**WHAT IS REQUIRED**
Can you write out the Paquimé passage word for word, starting with "The Mesoamerican influence" and going on through "Juan Mata Ortiz."?

**EXTRACT**

Some of the buildings were once three stories tall, much like Chaco Canyon to the north in present-day New Mexico. The layout resembles a maze.

The Paquimé were farmers and traders. You’ll see the remains of the adobe hutches where they kept turkeys, a bird native to the Americas. Artifacts show that they exchanged goods with the Puebloan Peoples in the north and groups in Central Mexico.

The Mesoamerican influence is apparent in the ball court and the monuments to Quetzalcoatl. One of the successes of the civilization was its production of multicolored pots made without a potter’s wheel. You’ll see examples in the museum, and if the style appeals to you, local potters continue that tradition in nearby Juan Mata Ortiz.

Visit the Museum of Northern Mexico Cultures next to the archaeological site. The museum exhibits artifacts from the Paquimé culture as well as surrounding Indigenous groups — the Chichimeca, Mogollon, O’odham, and Puebloan Peoples. The museum has various fossils of mammals and a large collection of arrowheads from Clovis and Folsom.

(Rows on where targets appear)
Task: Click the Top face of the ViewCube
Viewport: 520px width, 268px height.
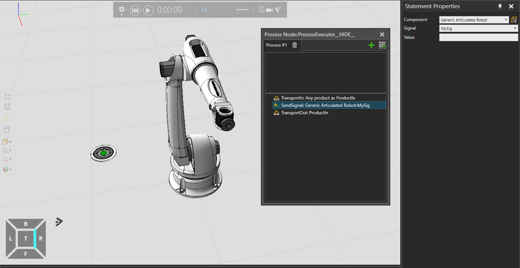Action: 26,238
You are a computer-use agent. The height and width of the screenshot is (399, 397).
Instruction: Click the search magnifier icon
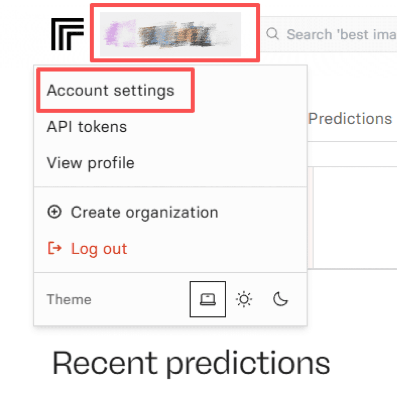click(x=273, y=34)
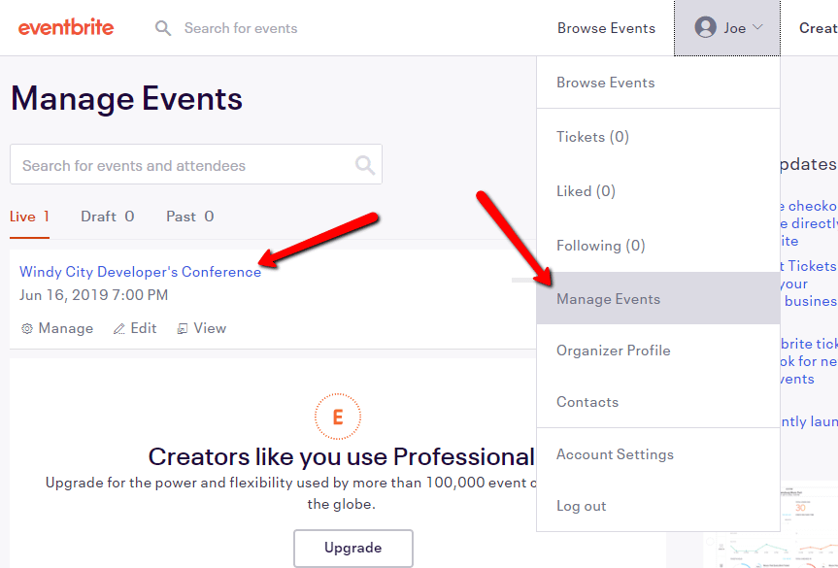Switch to the Draft tab
Screen dimensions: 838x568
click(x=108, y=217)
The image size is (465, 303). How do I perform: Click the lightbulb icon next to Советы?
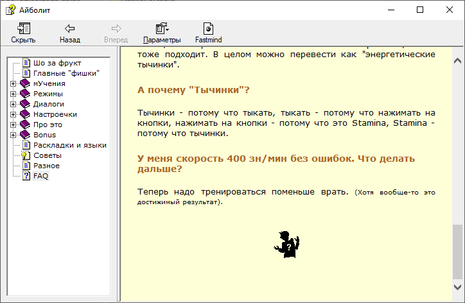coord(26,155)
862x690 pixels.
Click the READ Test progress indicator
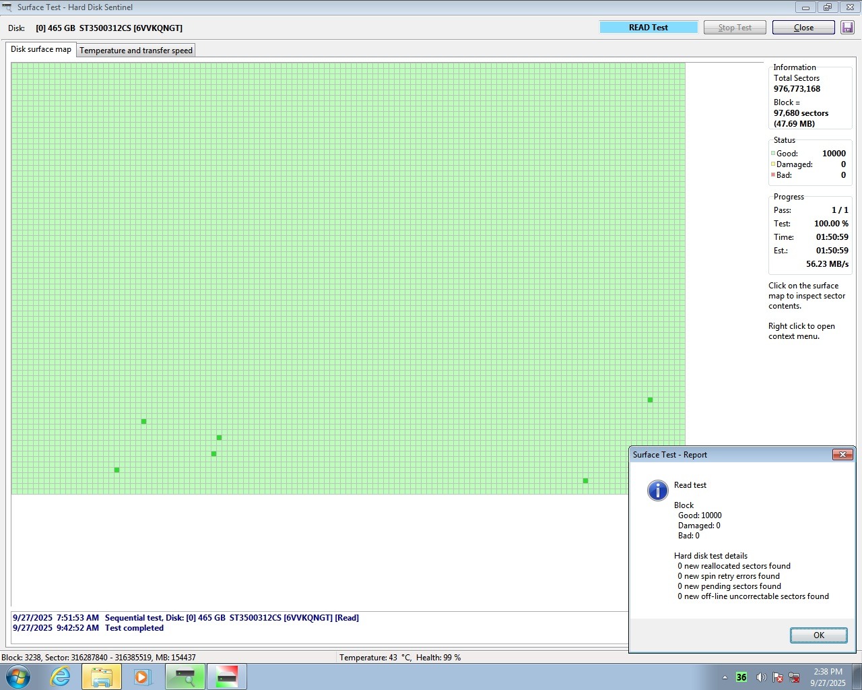pos(649,28)
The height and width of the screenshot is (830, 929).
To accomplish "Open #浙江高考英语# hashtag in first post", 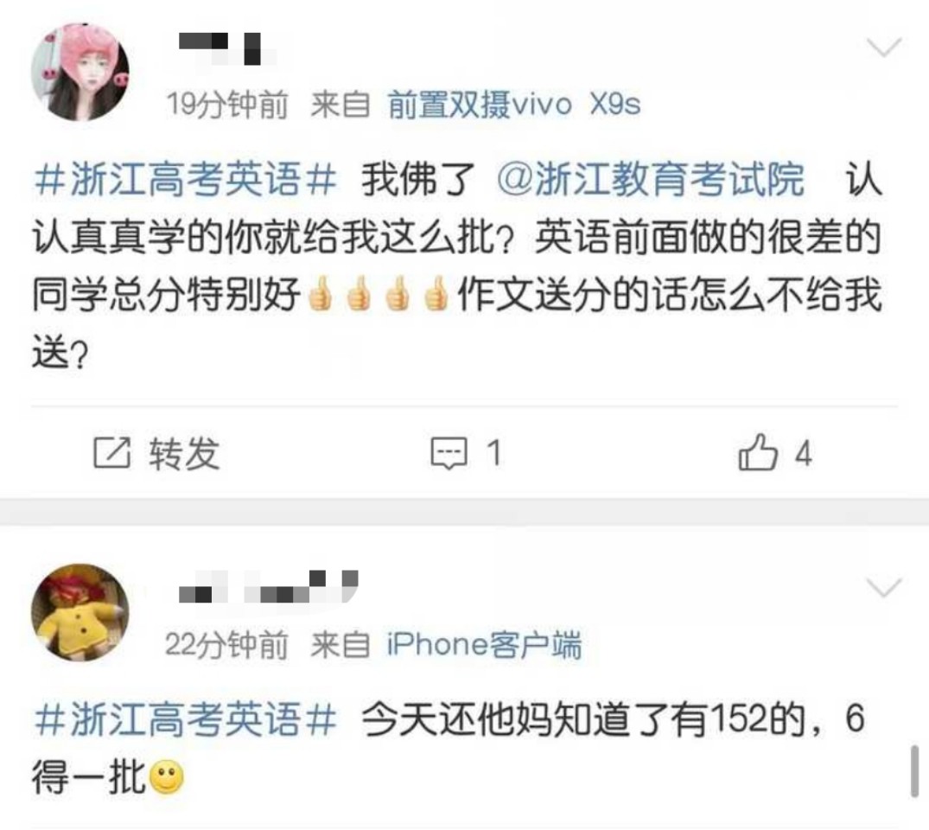I will (x=186, y=180).
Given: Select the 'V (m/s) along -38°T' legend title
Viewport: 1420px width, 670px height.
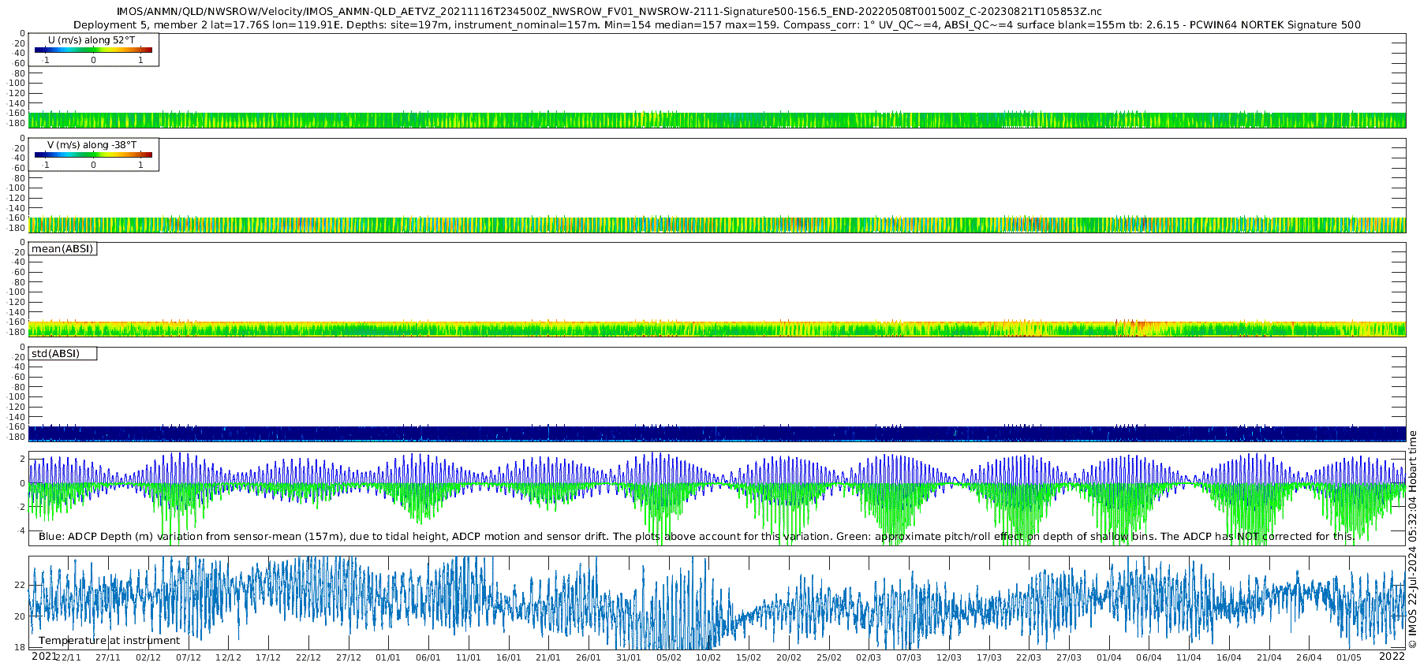Looking at the screenshot, I should 92,145.
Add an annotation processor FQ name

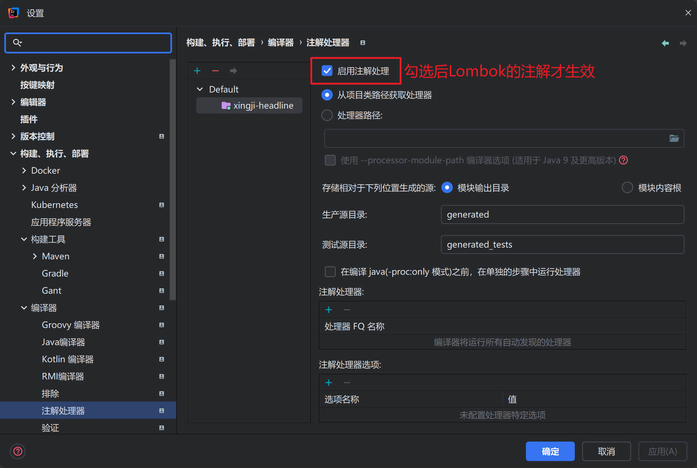point(329,310)
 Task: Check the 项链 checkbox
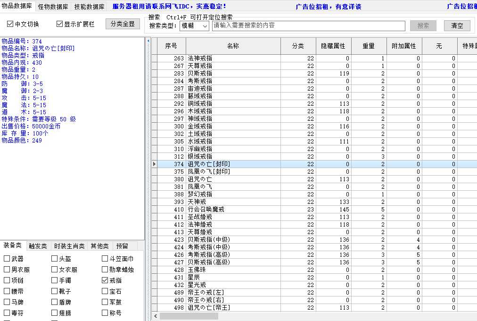7,280

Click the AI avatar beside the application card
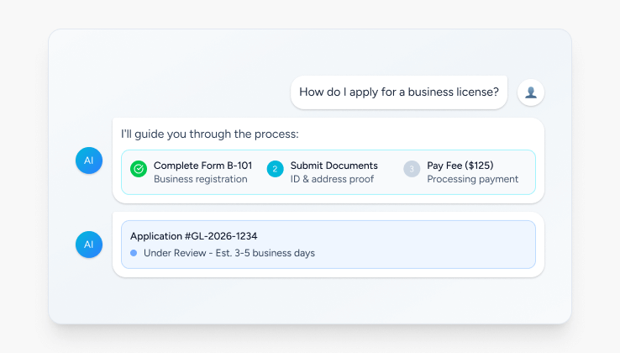tap(89, 245)
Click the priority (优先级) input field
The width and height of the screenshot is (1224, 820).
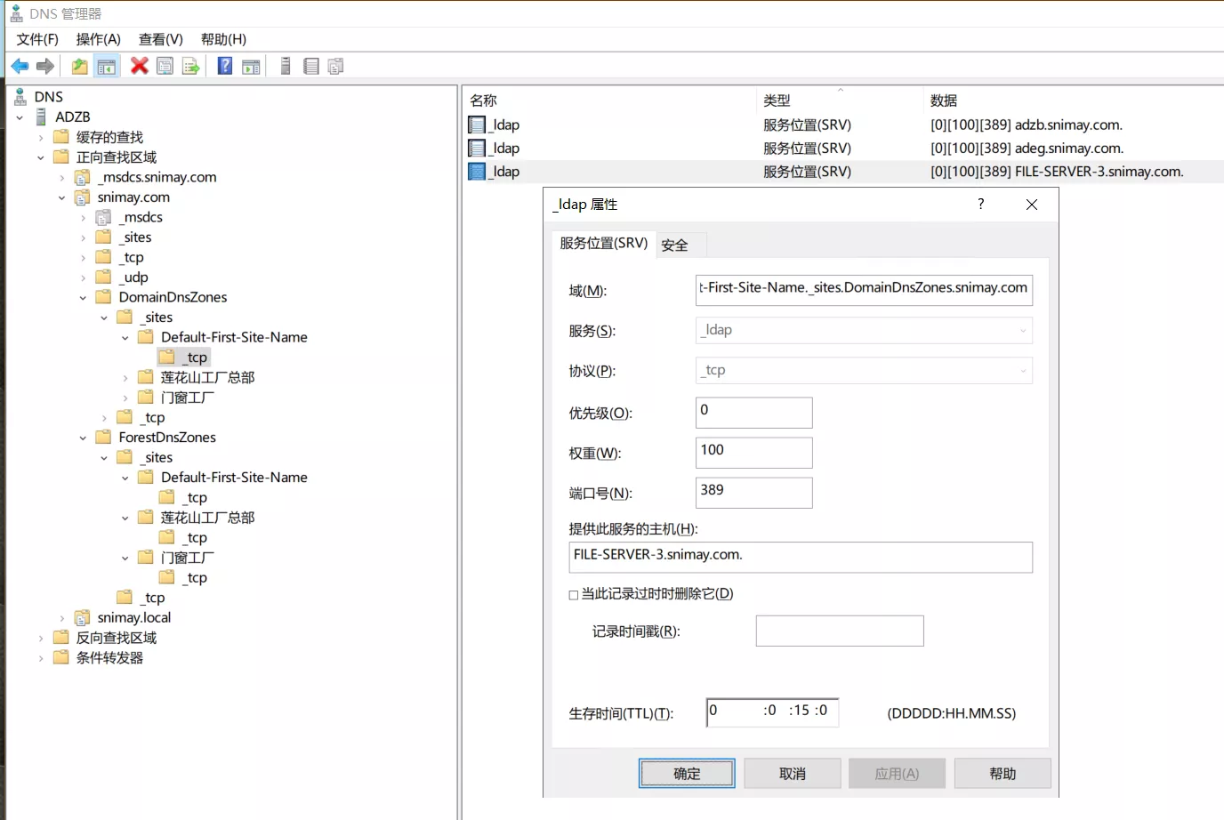pos(753,413)
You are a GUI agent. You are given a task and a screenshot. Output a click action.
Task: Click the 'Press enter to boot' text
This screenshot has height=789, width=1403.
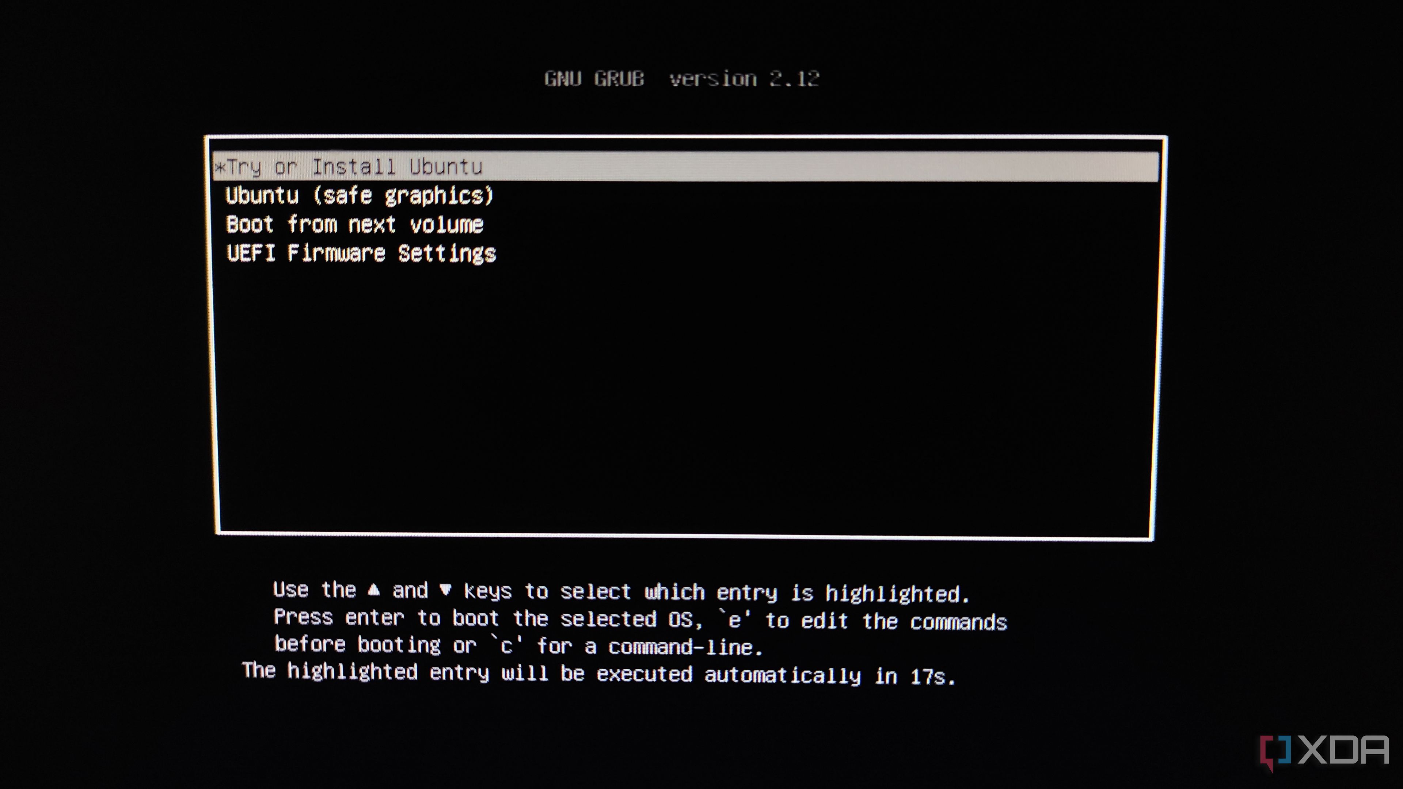click(x=386, y=618)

**CORRECT OUTPUT**
The Mesoamerican influence is apparent in the ball court and the monuments to Quetzalcoatl. One of the successes of the civilization was its production of multicolored pots made without a potter’s wheel. You’ll see examples in the museum, and if the style appeals to you, local potters continue that tradition in nearby Juan Mata Ortiz.